Y la historia que nos cuenta aquí es la de un ladrón (Di Caprio) especializado en la “extracción” de las ideas de la gente cuando éstas se encuentran aún en la mente de los que la idearon. Para ello, debe introducirse en su cabeza cuando el subconsciente está en su fase más vulnerable, el sueño. Es una forma muy avanzada de espionaje industrial que hará que Cobb, el personaje principal, sea un agente muy codiciado en el mundo empresarial. Pero en esta ocasión, su misión no será sacar una idea (extraction) sino todo lo contrario, introducirla, originarla (inception).
Partiendo de esta premisa, Nolan, al igual que los arquitectos del sueño, monta una película en la que todo encaja a la perfección, desde la espectacular BSO de Hans Zimmer (a quien hay que reconocer que, a pesar de “copiarse” a sí mismo en muchas obras, es un genio a la hora de hacerlo encajar todo en la escena) hasta el más insignifcante de los extras, pasando por un guión muy complejo, unos personajes muy convincentes y muy bien elegidos los actores para encarnarlos (otro “don” que tiene el director), unos efectos especiales que no están ahí para justificar la película, sino para ayudar a crear el clímax y un ritmo excelentemente marcado, tan bien que hace que las dos horas y cuarenta minutos que dura la película se pasen en un suspiro, dejándote con ganas de más.

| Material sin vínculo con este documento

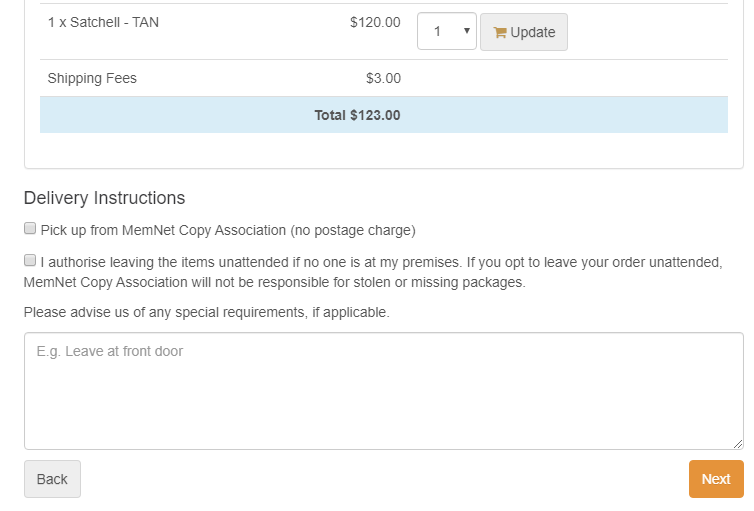Open the quantity dropdown for Satchell - TAN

Al igual que los personajes de la película hacen con su víctima, Nolan nos recrea un mundo espectacular donde todo es posible, todo lo que imaginas se traduce en realidad al instante, donde nada es lo que parece. Un mundo que más que contarte su historia te la insinua para que tú saques tus propias conclusiones. No voy a contar nada de la trama porque no me parece justo que os enteréis de cosas sueltas y se pierda la sorpresa, pero sólo diré que para entender la película del todo y que SPOILER el plano final no deje tantas dudas FIN DEL SPOILER no hay que perder ni el más mínimo detalle .Y cuando me refiero al más mínimo detalle estoy hablando de lo que pueda parecer más insignificante de la película, porque no hay nada que no tenga su función en la película.
En fin, es un MUST SEE en toda regla.